Desde o dia 19 de setembro deste ano, está proibida a utilização de amianto no Rio Grande do Sul. A Lei Estadual nº 11643, sancionada em 21 de junho de 2001, deu três anos de prazo para as indústrias se adaptarem, substituindo o material tóxico, uma fibra mineral que pode causar doenças.
Segundo a médica Virgínia Dapper, do Centro de Vigilância da Secretaria da Saúde, todas as empresas fabricantes de caixas d’água, telhas e tubos estão sendo fiscalizadas pela Secretaria estadual da Saúde, para averiguar se ainda estão usando o amianto no processo produtivo.
De acordo com o site Ambiente Brasil, a fiscalização está a cargo da Delegacia Regional do Trabalho e da Fundação de Proteção Ambiental.
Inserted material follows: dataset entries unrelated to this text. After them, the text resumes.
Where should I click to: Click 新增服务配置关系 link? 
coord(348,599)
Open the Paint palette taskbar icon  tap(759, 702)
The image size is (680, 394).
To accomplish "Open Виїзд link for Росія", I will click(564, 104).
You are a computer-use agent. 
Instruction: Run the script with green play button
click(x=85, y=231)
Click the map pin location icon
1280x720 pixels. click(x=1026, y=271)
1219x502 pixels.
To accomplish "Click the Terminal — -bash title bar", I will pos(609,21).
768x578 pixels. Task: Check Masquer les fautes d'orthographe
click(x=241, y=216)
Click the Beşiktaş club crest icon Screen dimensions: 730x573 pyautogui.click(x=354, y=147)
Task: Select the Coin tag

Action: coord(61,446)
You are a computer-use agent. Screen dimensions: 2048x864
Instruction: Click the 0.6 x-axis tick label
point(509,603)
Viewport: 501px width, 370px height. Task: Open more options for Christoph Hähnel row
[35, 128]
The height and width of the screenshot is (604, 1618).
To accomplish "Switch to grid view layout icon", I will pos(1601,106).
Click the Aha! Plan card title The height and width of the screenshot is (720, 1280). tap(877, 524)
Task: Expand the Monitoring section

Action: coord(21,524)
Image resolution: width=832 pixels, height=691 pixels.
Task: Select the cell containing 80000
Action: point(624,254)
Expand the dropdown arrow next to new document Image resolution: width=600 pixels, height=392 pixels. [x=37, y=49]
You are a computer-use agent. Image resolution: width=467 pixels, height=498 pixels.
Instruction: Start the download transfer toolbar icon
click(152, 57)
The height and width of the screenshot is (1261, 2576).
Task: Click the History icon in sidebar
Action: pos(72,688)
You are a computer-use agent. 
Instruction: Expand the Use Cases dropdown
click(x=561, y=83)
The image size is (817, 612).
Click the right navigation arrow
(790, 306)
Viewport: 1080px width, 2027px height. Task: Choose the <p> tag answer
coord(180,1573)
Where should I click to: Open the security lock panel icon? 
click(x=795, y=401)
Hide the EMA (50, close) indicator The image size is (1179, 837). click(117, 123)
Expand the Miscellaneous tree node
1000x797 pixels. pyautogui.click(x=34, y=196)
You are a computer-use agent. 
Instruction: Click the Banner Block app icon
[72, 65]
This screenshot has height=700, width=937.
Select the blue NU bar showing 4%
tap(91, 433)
Segundo o chefe da divisão de Controle de Poluição Industrial, Renato Chagas, a delegacia exige o cumprimento da lei ao liberar novas licenças de operação às empresas. As indústrias que usarem o amianto poderão ser interditadas.
O amianto pode causar câncer de pulmão, placas pleurais, fibrose pulmonar e disfunção respiratória, entre outras doenças. A Secretaria da Saúde do estado está fazendo o cadastramento dos trabalhadores expostos ao produto.